Put every line of the records below into a numbered list, one line per item, and leave out the blank lines.

--- Supplied information ---

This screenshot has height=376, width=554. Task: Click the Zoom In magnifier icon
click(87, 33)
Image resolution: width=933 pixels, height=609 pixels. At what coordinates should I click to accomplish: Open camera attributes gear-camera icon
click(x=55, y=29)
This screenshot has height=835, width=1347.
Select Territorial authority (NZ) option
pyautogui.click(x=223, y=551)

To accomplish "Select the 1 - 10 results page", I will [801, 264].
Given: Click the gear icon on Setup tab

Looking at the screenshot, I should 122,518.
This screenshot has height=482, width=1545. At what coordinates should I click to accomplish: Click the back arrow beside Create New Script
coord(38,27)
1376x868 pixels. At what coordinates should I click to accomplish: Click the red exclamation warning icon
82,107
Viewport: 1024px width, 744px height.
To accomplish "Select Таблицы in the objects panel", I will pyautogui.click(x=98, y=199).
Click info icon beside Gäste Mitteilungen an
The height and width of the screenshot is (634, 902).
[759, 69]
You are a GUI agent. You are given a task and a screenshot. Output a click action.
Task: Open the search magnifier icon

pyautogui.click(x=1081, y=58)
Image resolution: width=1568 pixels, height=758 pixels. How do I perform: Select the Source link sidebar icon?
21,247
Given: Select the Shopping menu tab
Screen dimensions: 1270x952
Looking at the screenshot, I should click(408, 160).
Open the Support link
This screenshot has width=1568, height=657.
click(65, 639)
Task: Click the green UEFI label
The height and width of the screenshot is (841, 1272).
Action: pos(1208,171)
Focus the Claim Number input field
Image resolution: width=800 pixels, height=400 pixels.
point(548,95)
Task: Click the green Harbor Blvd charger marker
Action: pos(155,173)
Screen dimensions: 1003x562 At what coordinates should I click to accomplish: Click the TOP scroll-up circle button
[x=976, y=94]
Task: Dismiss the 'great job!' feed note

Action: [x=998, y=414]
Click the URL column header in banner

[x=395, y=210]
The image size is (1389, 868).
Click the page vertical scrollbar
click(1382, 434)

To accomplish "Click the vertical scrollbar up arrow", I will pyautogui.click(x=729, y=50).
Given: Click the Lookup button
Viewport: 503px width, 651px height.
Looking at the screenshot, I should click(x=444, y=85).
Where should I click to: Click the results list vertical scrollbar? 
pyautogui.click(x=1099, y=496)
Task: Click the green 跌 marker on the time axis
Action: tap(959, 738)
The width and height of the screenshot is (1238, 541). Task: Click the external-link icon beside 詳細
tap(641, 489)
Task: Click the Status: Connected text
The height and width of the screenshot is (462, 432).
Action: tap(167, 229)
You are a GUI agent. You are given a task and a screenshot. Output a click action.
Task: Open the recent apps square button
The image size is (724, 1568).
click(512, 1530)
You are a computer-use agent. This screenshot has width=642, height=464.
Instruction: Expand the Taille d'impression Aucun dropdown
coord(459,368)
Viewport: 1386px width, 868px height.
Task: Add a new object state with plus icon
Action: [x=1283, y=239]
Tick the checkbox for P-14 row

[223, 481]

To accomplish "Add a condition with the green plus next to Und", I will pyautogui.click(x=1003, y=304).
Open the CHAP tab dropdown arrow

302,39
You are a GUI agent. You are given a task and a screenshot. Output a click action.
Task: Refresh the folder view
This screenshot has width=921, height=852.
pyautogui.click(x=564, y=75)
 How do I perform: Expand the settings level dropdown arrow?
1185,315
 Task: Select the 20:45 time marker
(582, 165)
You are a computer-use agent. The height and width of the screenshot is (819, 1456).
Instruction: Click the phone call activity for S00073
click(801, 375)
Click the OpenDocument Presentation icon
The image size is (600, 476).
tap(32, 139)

---

§ **Written response**
1. This screenshot has height=376, width=554. Task: Click the Zoom In magnifier icon
2. click(87, 33)
3. Image resolution: width=933 pixels, height=609 pixels. At what coordinates should I click to accomplish: Open camera attributes gear-camera icon
4. click(x=55, y=29)
5. This screenshot has height=835, width=1347.
6. Select Territorial authority (NZ) option
7. pyautogui.click(x=223, y=551)
8. To accomplish "Select the 1 - 10 results page", I will [801, 264].
9. Given: Click the gear icon on Setup tab
10. Looking at the screenshot, I should 122,518.
11. This screenshot has height=482, width=1545. At what coordinates should I click to accomplish: Click the back arrow beside Create New Script
12. coord(38,27)
13. 1376x868 pixels. At what coordinates should I click to accomplish: Click the red exclamation warning icon
14. 82,107
15. Viewport: 1024px width, 744px height.
16. To accomplish "Select Таблицы in the objects panel", I will pyautogui.click(x=98, y=199).
17. Click info icon beside Gäste Mitteilungen an
18. The height and width of the screenshot is (634, 902).
19. [759, 69]
20. You are a GUI agent. You are given a task and a screenshot. Output a click action.
21. Task: Open the search magnifier icon
22. pyautogui.click(x=1081, y=58)
23. Image resolution: width=1568 pixels, height=758 pixels. How do I perform: Select the Source link sidebar icon?
24. 21,247
25. Given: Select the Shopping menu tab
26. Screen dimensions: 1270x952
27. Looking at the screenshot, I should click(408, 160).
28. Open the Support link
29. This screenshot has width=1568, height=657.
30. click(65, 639)
31. Task: Click the green UEFI label
32. The height and width of the screenshot is (841, 1272).
33. Action: pos(1208,171)
34. Focus the Claim Number input field
35. Image resolution: width=800 pixels, height=400 pixels.
36. point(548,95)
37. Task: Click the green Harbor Blvd charger marker
38. Action: pos(155,173)
39. Screen dimensions: 1003x562 At what coordinates should I click to accomplish: Click the TOP scroll-up circle button
40. [x=976, y=94]
41. Task: Dismiss the 'great job!' feed note
42. Action: [x=998, y=414]
43. Click the URL column header in banner
44. [x=395, y=210]
45. The image size is (1389, 868).
46. Click the page vertical scrollbar
47. click(1382, 434)
48. To accomplish "Click the vertical scrollbar up arrow", I will pyautogui.click(x=729, y=50).
49. Given: Click the Lookup button
50. Viewport: 503px width, 651px height.
51. Looking at the screenshot, I should click(x=444, y=85).
52. Where should I click to: Click the results list vertical scrollbar? 
53. pyautogui.click(x=1099, y=496)
54. Task: Click the green 跌 marker on the time axis
55. Action: tap(959, 738)
56. The width and height of the screenshot is (1238, 541). Task: Click the external-link icon beside 詳細
57. tap(641, 489)
58. Task: Click the Status: Connected text
59. The height and width of the screenshot is (462, 432).
60. Action: tap(167, 229)
61. You are a GUI agent. You are given a task and a screenshot. Output a click action.
62. Task: Open the recent apps square button
63. The image size is (724, 1568).
64. click(512, 1530)
65. You are a computer-use agent. This screenshot has width=642, height=464.
66. Instruction: Expand the Taille d'impression Aucun dropdown
67. coord(459,368)
68. Viewport: 1386px width, 868px height.
69. Task: Add a new object state with plus icon
70. Action: [x=1283, y=239]
71. Tick the checkbox for P-14 row
72. [223, 481]
73. To accomplish "Add a condition with the green plus next to Und", I will pyautogui.click(x=1003, y=304).
74. Open the CHAP tab dropdown arrow
75. 302,39
76. You are a GUI agent. You are given a task and a screenshot. Output a click action.
77. Task: Refresh the folder view
78. This screenshot has width=921, height=852.
79. pyautogui.click(x=564, y=75)
80.  How do I perform: Expand the settings level dropdown arrow?
81. 1185,315
82.  Task: Select the 20:45 time marker
83. (582, 165)
84. You are a computer-use agent. The height and width of the screenshot is (819, 1456).
85. Instruction: Click the phone call activity for S00073
86. click(801, 375)
87. Click the OpenDocument Presentation icon
88. The image size is (600, 476).
89. tap(32, 139)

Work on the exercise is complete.